It should probably look as follows? fBaseXClient.replace(fPathName, fInputStream);
Yes, sorry. That's my fault, I took the source from my investigative code. The original code was exactly as you've stated. I'll try the array input, thanks.
However, I assume that the bottleneck is not really BaseX, but rather the environment in which it is used.

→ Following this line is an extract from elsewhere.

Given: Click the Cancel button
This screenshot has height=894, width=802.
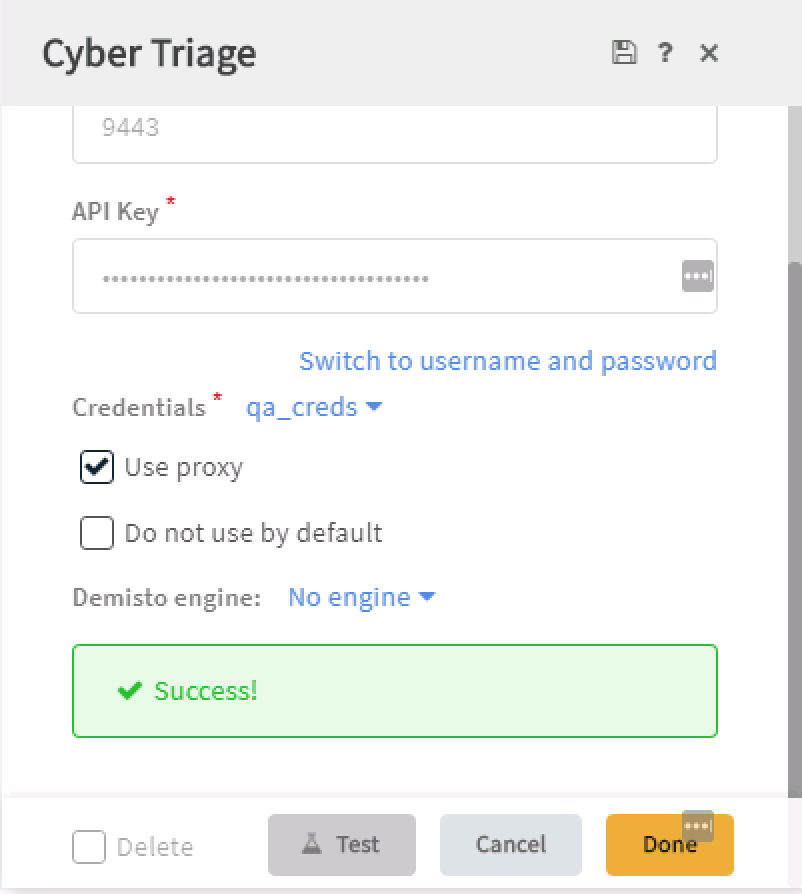Looking at the screenshot, I should [511, 844].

The environment I'm using, though, isn't restrictive. It's a Windows 7 machine, running on an i7 with 8Gb of memory. Can you clarify what you mean by "environment?" I don't know how that assumption can be made on the face of the evidence so far. Can you confirm what the socket buffer size is on the server side, as my tests show a single write line being where all the timing is going. Can you point me to the server source where the socket read is being done to take the xml off the socket, please?

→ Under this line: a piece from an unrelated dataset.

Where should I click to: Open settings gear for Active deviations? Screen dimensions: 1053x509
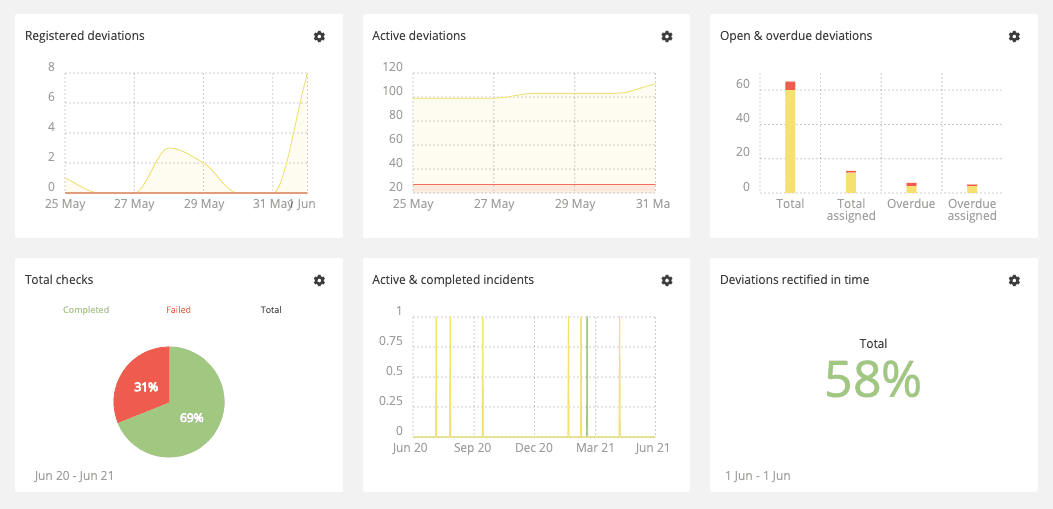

-----Original Message----- From: Christian Grün [mailto:christian.gruen@gmail.com] Sent: 16 March 2015 11:27 To: Jonathan Clarke Cc: Lizzi, Vincent; BaseX Subject: Re: [basex-talk] Large Document Upload Performance
Hi Jonathan,
fBaseXClient.replace(fPathName, fXMLSource.getBytes());
It should probably look as follows?
fBaseXClient.replace(fPathName, fInputStream);
The following code snippet may be a bit faster...
import org.basex.io.in.ArrayInput; ... String xml = "<xml>...</xml>"; fBaseXClient.replace(fPathName, new ArrayInput(xml));
However, I assume that the bottleneck is not really BaseX, but rather the environment in which it is used.
Hope this helps, Christian
On Mon, Mar 16, 2015 at 11:55 AM, Jonathan Clarke jonathan.m.clarke@dsl.pipex.com wrote:
Hi Vincent,
Many thanks for this. As you may see, I've just posted a response to Christian, with source that's pretty similar to yours already, aside from the libraries themselves. My findings suggest that it's a socket buffer problem, but I'll wait to hear what Christian says before replacing my implementation with your suggestions below.
Jonathan.
-----Original Message----- From: Lizzi, Vincent [mailto:Vincent.Lizzi@taylorandfrancis.com] Sent: 13 March 2015 21:30 To: Jonathan Clarke; 'Christian Grün' Cc: 'BaseX' Subject: RE: [basex-talk] Large Document Upload Performance
Hi Jonathan,
A few months ago I needed to import XML documents that were over 50 Mb to BaseX. After a few attempts to speed the process I found that using Saxon's s9api and Xerces2 as shown below performed the best. The bottleneck appeared to not be in BaseX but actually in making the process of sending the data to BaseX efficient. Here is the Java code.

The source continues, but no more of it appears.